Text shown START

10TH & WOLF
A HESITANT THUMBS UP FILM REVIEW RATING!
If you've seen DONNIE BRASCO, you've seen parts of 10TH & WOLF.
Here we have Tommy (James Marsden, X-MEN: THE LAST STAND) trying to set his life straight. After finding out that his father was a hit-man for a local boss, Tommy soon sees him gunned down on the street. Twelve-year-old Tommy never forgets this and once eighteen, joins the marines and is whisked off to the Persian Gulf. He fights the war his country tells him to fight, only to learn that they can't go into Baghdad and capture Saddam in the end. Tommy loses control of himself, hits an MP, and steals a colonel's Jeep. Now in hot-water, and facing a court martial, he is shipped back to the brig in the U.S. where he's approached by Agent Horvath (Brian Dennehy, COCOON) of the FBI. Tommy is told that what remains of his family is in danger. His brother Vincent (Brad Renfro, GHOST WORLD) has fallen in with a friend's "business." This friend is Joey (Giovanni Ribisi, THE GIFT) who's attempting to become a boss of his own. The hitch is that Joey also saved Tommy's life once, and Tommy loves Joey like a second brother. Agent Horvath explains that another wannabe boss in the area needs to be caught on tape with incriminating evidence so that they can put him away. Joey and Tommy's brother Vincent will be given an easy deal if Tommy cooperates.

Text shown END

Tasks for this exercise »
1 > In the 10th & Wolf review, which actor plays Agent Horvath?
2 > Carry on the 10th & Wolf film review from its last sentence.
The rows come from a separate source that has nothing to do with the film review.

Listed records START

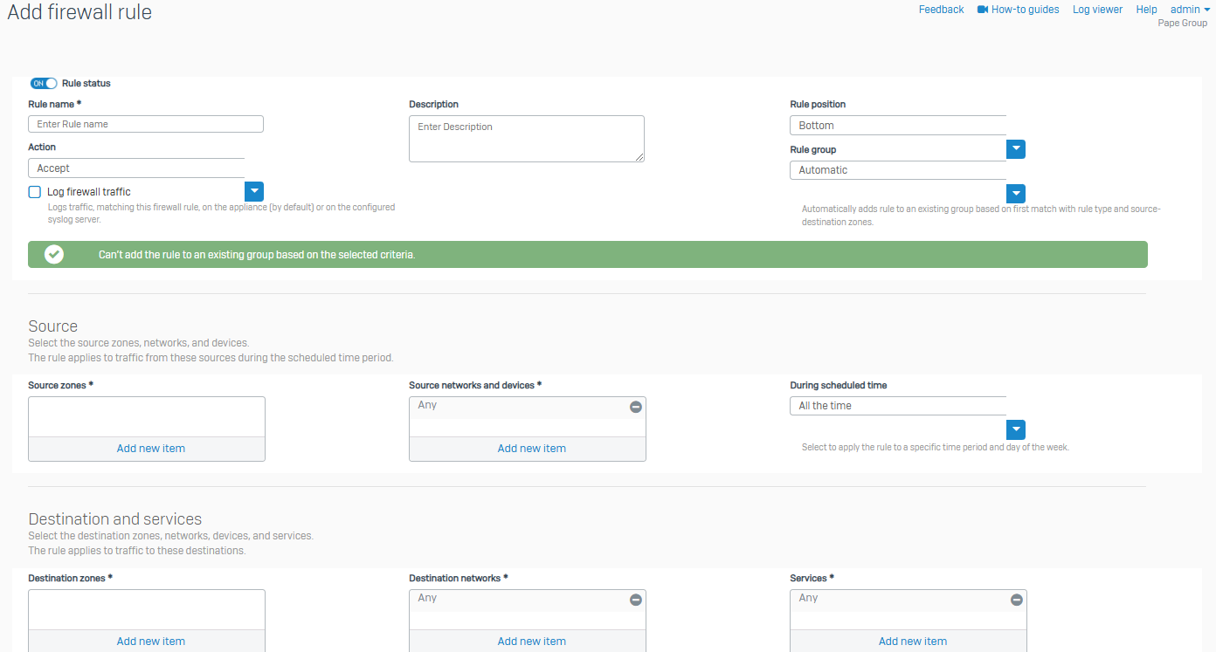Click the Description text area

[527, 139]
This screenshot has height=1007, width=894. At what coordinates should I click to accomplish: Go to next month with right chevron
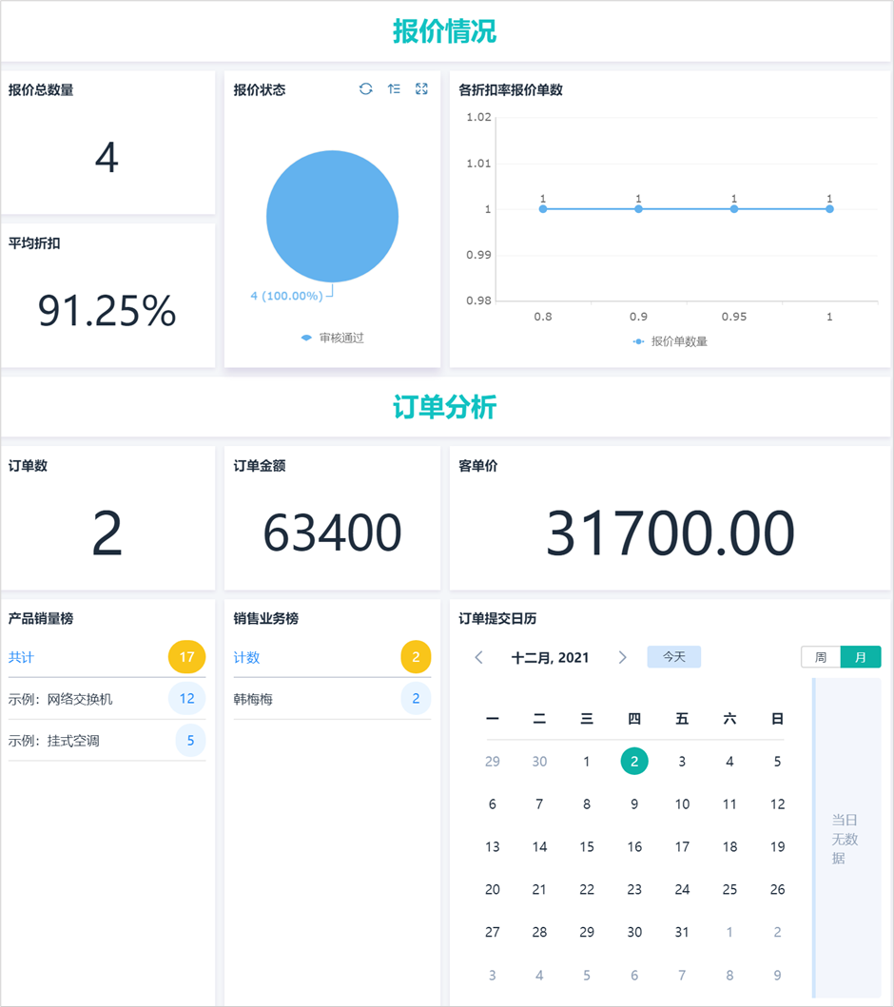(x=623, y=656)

Listed records END
Listed records START

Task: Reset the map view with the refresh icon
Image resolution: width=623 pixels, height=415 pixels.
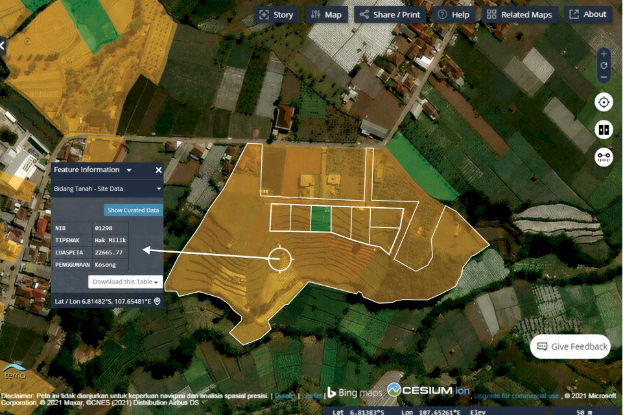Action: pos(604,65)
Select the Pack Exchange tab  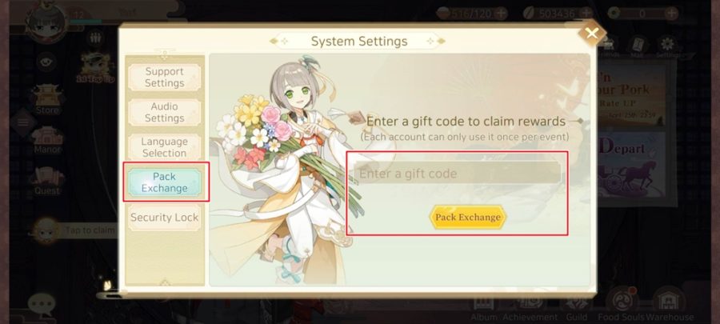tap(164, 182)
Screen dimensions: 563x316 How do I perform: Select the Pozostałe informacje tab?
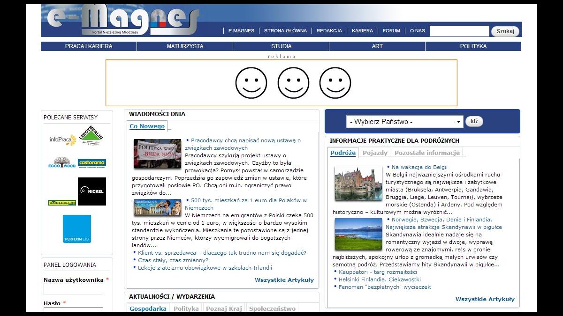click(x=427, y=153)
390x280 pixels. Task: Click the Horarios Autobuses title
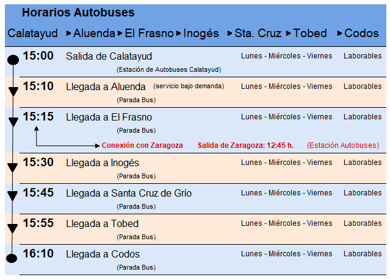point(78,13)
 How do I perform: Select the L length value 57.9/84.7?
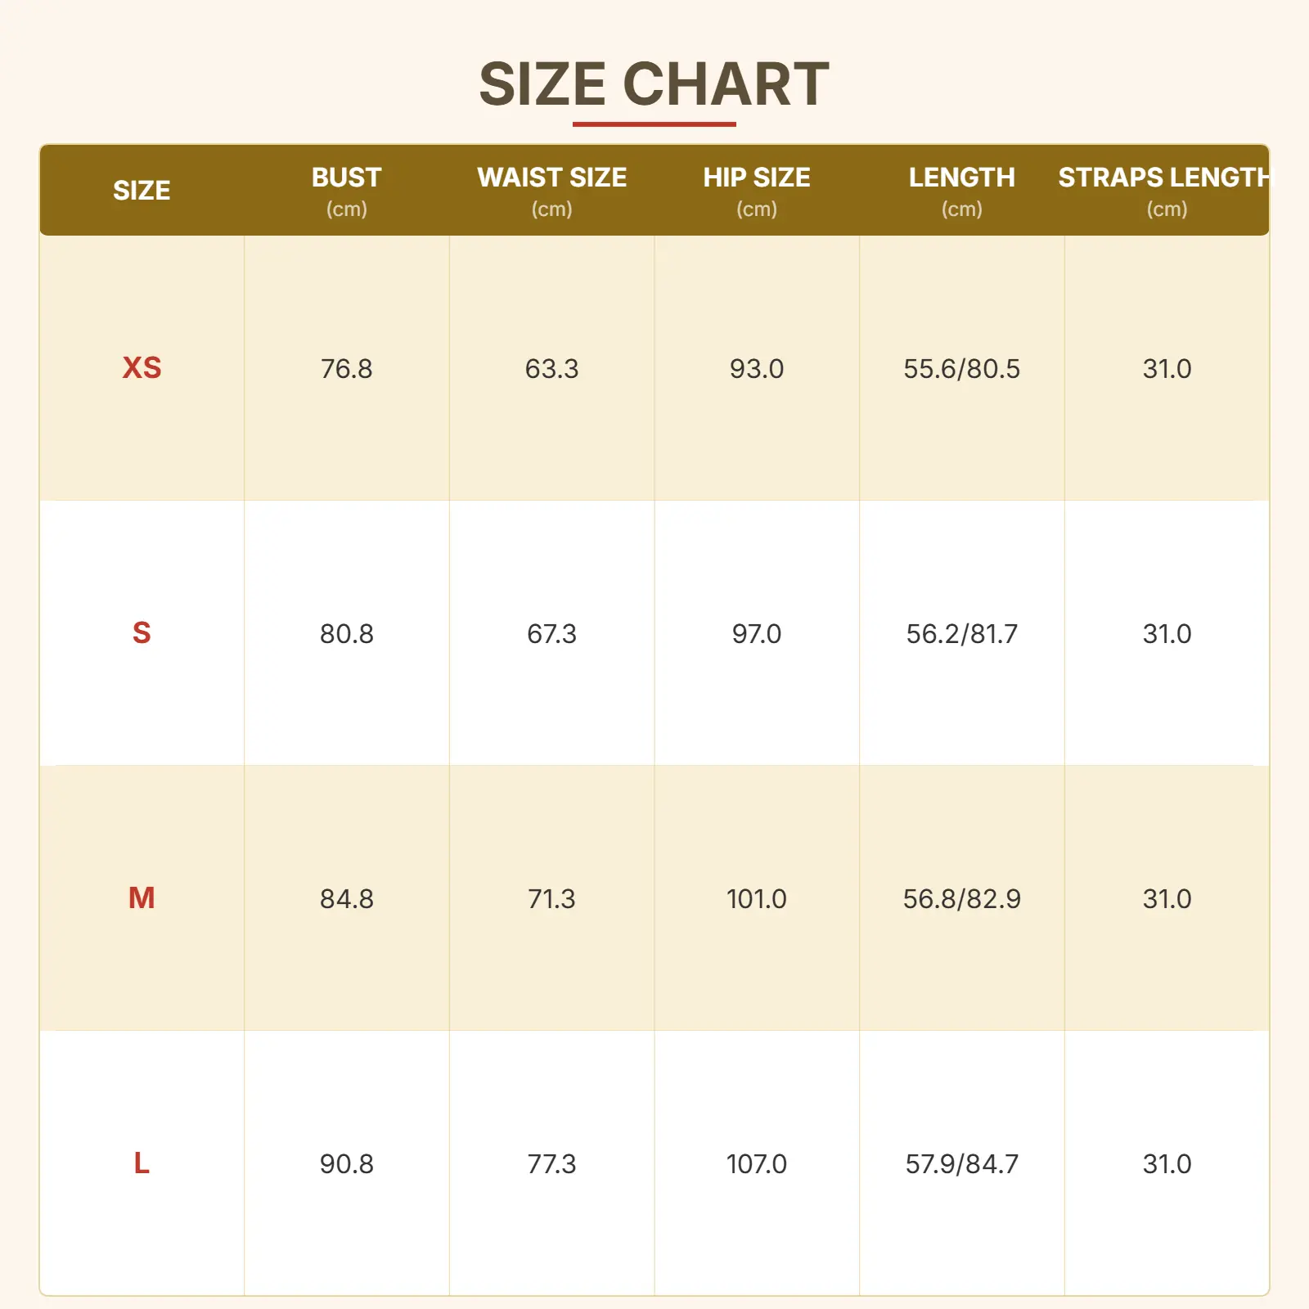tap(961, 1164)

Listed records END

Responses to the exercise »
1 > Brian Dennehy

2 >
Tommy returns to 10th and Wolf, his true home, and rekindles his friendship with Joey. But once in tight with him, Tommy's values toward family and friends comes creeping up. That he cares deeply for Joey is all too evident; he may even care more for Joey than he does his own brother, something that is touched on in the film.
In the end, Tommy has to make a tough decision that is supposed to save his brother, but put Joey in harms way. Not willing to let Joey go through the danger alone, Tommy accompanies him into an explosive situation, only to learn that his brother Vincent's mortal coil may have been shed already.
Although fairly predictable, the story has some wonderful acting moments. Giovanni Ribisi was flawless as the cocky start-up Joey. Every scene he was in felt electrified. There's one in particular that stands out. It is where he and Tommy stand near a fence toward the end of the film and Joey speaks of trust and those who wear wires for "the good guys." It is a very touching and dangerous moment, because the audience doesn't know if Joey is going to kill Tommy or if his cold heart actually has a place for Tommy in it.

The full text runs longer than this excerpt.